Lighthouse provides an accessibility score from 0 to 100 based on the issues found. Each issue includes a description, the affected elements, and a link to the relevant documentation. The score is useful as a quick health check, but it should not be treated as a comprehensive accessibility assessment.

Best use cases

  • Quick accessibility health check without installing any extensions
  • Broad quality audits covering accessibility alongside performance and SEO
  • CI/CD integration via the Lighthouse CLI or lighthouse-ci package
  • Generating shareable reports for stakeholders

Screen Readers

Automated tools cannot fully replace manual testing with screen readers. Screen readers are assistive technology that reads web content aloud and allows keyboard-only navigation. Testing with screen readers reveals issues that no automated tool can detect, such as confusing reading order, missing context, unclear link text, and poor ARIA usage.

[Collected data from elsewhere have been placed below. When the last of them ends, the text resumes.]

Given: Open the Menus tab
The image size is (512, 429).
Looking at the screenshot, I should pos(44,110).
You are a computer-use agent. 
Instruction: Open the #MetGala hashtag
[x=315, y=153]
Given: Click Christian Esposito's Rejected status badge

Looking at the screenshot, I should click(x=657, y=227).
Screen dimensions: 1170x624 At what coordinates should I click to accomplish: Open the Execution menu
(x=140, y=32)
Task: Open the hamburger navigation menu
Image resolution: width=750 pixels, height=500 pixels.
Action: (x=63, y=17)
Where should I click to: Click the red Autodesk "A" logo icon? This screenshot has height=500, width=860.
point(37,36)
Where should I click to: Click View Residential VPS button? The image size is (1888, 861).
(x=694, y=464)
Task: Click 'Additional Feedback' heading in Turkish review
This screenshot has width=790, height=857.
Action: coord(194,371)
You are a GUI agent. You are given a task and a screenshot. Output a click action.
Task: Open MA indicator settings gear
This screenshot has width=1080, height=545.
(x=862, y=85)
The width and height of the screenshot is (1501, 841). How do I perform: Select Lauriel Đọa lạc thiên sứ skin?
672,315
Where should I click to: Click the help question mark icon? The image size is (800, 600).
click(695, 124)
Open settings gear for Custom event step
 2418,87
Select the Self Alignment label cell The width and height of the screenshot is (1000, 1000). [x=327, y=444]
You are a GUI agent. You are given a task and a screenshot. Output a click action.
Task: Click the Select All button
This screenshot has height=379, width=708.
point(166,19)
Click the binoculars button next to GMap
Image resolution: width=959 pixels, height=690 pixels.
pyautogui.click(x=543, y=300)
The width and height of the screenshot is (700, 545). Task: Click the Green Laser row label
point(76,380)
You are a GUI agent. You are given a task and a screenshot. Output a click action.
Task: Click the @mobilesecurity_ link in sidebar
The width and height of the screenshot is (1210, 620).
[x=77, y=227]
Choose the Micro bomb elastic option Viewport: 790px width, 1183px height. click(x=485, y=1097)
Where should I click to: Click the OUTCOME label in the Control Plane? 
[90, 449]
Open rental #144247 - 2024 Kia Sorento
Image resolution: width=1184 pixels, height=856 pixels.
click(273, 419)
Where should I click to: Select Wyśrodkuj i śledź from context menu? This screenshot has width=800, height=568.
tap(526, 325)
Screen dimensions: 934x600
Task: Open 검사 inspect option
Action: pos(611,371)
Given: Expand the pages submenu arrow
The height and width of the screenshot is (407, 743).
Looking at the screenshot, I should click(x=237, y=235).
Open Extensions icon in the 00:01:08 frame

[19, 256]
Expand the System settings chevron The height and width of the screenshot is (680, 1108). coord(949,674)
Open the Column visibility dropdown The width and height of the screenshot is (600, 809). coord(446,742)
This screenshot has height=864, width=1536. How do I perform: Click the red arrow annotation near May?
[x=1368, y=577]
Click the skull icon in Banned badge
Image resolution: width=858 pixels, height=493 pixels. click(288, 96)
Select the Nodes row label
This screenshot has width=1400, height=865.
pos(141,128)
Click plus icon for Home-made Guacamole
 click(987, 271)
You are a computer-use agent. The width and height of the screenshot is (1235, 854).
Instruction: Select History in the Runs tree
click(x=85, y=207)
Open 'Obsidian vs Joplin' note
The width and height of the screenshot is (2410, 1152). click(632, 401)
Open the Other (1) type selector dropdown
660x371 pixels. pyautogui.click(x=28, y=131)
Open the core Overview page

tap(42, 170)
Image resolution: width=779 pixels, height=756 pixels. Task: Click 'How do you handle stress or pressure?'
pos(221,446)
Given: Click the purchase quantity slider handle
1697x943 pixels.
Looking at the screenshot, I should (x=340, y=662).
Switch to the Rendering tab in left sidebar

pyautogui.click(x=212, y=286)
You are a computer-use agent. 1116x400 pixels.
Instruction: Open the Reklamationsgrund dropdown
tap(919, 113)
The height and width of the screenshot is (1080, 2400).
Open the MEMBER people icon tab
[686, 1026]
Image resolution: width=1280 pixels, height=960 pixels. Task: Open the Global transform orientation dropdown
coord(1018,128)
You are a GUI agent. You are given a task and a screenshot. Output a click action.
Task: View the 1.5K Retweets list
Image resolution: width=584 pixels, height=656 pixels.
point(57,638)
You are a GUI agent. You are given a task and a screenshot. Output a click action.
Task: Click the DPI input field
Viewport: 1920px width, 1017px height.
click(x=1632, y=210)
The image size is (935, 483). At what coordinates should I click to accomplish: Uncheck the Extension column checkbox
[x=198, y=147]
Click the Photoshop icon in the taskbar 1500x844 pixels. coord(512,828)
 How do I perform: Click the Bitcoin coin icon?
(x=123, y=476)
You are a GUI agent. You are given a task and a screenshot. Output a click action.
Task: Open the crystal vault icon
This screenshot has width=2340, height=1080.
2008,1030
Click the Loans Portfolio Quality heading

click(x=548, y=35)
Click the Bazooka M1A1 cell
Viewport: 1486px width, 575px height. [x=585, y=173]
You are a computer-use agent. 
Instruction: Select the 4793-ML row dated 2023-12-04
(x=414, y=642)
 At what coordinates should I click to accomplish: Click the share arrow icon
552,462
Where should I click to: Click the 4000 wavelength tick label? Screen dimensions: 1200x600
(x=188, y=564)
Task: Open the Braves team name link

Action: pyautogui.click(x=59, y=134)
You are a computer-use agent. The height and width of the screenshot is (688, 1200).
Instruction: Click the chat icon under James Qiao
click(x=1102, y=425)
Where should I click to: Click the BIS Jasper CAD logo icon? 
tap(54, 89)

VoiceOver (Free, macOS and iOS)

VoiceOver is Apple's built-in screen reader, available on every Mac and iOS device at no extra cost. On macOS, activate it with Cmd + F5. VoiceOver is well-integrated with Safari, making it the best choice for testing on Apple platforms. Learning the rotor (Ctrl + Option + U) is essential — it provides a quick way to navigate by headings, links, landmarks, and form controls.

NVDA (Free, Windows)

NVDA (NonVisual Desktop Access) is a free, open-source screen reader for Windows. It is the second most popular screen reader globally and works best with Firefox. NVDA is maintained by NV Access, a non-profit organization, and is funded entirely by donations. For testing accessibility on Windows, NVDA paired with Firefox gives you the most standards-compliant combination.

JAWS (Paid, Windows)

JAWS (Job Access With Speech) is the most widely used commercial screen reader, particularly in enterprise environments. It provides the most comprehensive screen reader experience on Windows and is the primary screen reader used by many blind and visually impaired professionals. JAWS works best with Chrome and Internet Explorer. A personal license costs approximately $1,000, with annual maintenance fees for updates.

When to use screen readers

  • After automated testing to catch the issues that tools miss
  • Testing dynamic content, modals, and single-page application navigation
  • Verifying that ARIA live regions announce updates correctly
  • Checking the reading order and focus management of complex interfaces

Color Contrast Tools

WebAIM Contrast Checker

Pricing: Free — Platform: Web

WebAIM Contrast Checker is a simple, reliable tool for checking color contrast ratios against WCAG 2.1 requirements. Enter foreground and background colors in hex, and it instantly shows the contrast ratio and whether it passes AA and AAA standards for normal and large text. It is the quickest way to verify that your color choices meet accessibility requirements.

Stark (Figma Plugin)

Pricing: Free tier; paid Pro version — Platform: Figma, Sketch, Adobe XD

Stark is a design plugin that integrates accessibility checking directly into your design workflow. It provides contrast checking, color blindness simulation, and focus order annotation within Figma, Sketch, and Adobe XD. Stark shifts accessibility left into the design phase, catching color contrast issues before any code is written.

Training and Education

Deque University

Pricing: Paid individual and enterprise plans — Platform: Web-based courses

Deque University is the most comprehensive online training platform for web accessibility. Courses cover WCAG, ARIA, accessible design patterns, screen reader testing, and accessibility management. The curriculum is developed by Deque Systems, the same organization behind axe-core, and is used by many organizations for accessibility training and certification preparation.

Tip: No single accessibility tool catches everything. The best approach combines automated scanning (CodeFrog or axe DevTools for breadth), CI/CD enforcement (Pa11y for regressions), and manual testing (VoiceOver or NVDA for real user experience). Start with automated tools, then layer in screen reader testing for your most critical user flows.